El ministro añadió que será preferible asumir esas limitaciones ahora para poder después, «en navidades», recuperar esos ámbitos de libertad personal.

Spahn consideró que las cifras conocidas hoy sobre nuevos contagios son «preocupantes» y admitió que el «cuello de botella» actual se está produciendo en Alemania -que en comparación con otros países ha registrado menos casos y muertos por la pandemia- en el ámbito de los rastreos de personas próximas a contagiados.

Mientras el ministro comparecía ante la prensa en Berlín varios medios alemanes informaban de que el Gobierno de la canciller Angela Merkel se propone ampliar el uso obligatorio de la mascarilla y cierre nocturno de bares y restaurantes ante el claro aumento de los contagios en Alemania.

A partir de ahora, el nivel a partir del cual se impondrán esas restricciones serán los 35 contagios por 100.000 contagios en 7 días, informa el semanario «Der Spiegel». Hasta ahora se aconsejaba reforzar las medidas a partir de los 50 contagios por ese cómputo de nuevas infecciones y días.

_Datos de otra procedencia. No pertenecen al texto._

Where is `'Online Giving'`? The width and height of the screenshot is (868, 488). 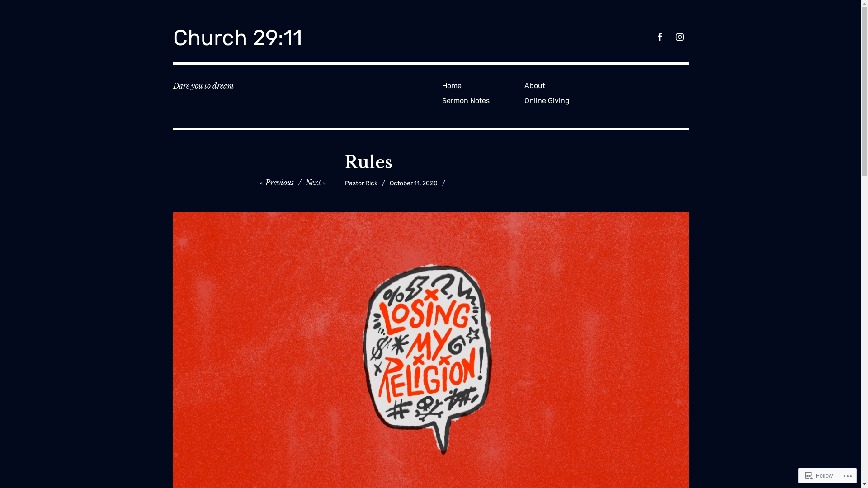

Esta tarde Merkel tiene previsto reunirse, por primera vez de manera presencial desde hace meses, con los presidentes de los «Länder» para coordinar las medidas destinadas a controlar la propagación de la pandemia.

RETO ESPECIAL POR LA GRIPE ESTACIONAL Y EL CORONAVIRUS

El ministro Spahn avanzó que con la llegada del otoño se plantea un «reto especial» para el sistema de salud de Alemania por el comienzo de la temporada en la que se espera el habitual incremento de casos de la gripe estacional, contra la que dijo que él mismo se vacunó este miércoles en el hospital berlinés de La Charité.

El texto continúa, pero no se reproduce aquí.